Z drugiej strony, jest też bardzo poważny czynnik łagodzący zapaść rosyjskiej gospodarki po nałożeniu na nią sankcji. To rekordowe przychody ze sprzedaży surowców energetycznych.
Według Jasona Blazakisa byłego dyrektora w Departamencie Stanu USA odpowiedzialnego za sankcje, to m.in. efekt spóźnionych sankcji na rosyjski sektor energetyczny i uzależnienia Europy od surowców.
Czytaj także:
Presja na Bidena
Odpowiedzią na to ma być wprowadzenie limitu cen rosyjskiej ropy naftowej, który według zamierzeń państw G7 ma zostać przyjęty do grudnia - podaje PAP. Według Blazakisa inną bronią w amerykańskim arsenale pozostaje uznanie Rosji za państwo wspierające terroryzm.
To zmusiłoby jeszcze więcej zagranicznych firm do porzucenia działalności w Rosji i odstraszyło kraje trzecie od inwestycji ze względu na ryzyko sankcyjne.

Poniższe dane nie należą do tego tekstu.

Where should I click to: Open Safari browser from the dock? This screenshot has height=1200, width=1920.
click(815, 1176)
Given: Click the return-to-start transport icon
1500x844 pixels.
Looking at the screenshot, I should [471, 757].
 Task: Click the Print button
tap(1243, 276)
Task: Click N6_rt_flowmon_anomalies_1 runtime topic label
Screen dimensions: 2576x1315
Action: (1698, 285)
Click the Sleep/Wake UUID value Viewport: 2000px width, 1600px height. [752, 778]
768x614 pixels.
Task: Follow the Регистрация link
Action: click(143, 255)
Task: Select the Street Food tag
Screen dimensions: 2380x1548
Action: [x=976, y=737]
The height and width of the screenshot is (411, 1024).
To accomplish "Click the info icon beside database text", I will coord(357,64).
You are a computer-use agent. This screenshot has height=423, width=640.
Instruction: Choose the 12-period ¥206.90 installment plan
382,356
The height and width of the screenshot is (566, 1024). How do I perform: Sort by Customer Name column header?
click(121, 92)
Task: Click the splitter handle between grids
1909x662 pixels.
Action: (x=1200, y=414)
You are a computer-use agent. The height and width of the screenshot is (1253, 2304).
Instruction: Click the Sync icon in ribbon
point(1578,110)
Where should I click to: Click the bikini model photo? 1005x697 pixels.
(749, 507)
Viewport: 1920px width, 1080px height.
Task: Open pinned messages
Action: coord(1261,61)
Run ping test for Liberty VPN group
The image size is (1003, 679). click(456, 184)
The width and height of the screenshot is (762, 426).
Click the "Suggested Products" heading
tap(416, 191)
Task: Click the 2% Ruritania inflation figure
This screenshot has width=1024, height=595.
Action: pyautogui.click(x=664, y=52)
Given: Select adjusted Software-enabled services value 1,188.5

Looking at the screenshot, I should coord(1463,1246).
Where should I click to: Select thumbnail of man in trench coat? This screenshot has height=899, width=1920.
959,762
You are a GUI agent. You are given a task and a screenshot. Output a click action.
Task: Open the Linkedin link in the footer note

Jednak póki co administracja prezydenta Joe Bidena wyklucza taki ruch. Tłumaczy to m.in. tym, że może to negatywnie odbić się w kontekście porozumienia w sprawie eksportu ukraińskiej żywności. Mimo to presję na Biały Dom w tej sprawie wywiera zarówno Kongres, jak i ukraińskie władze.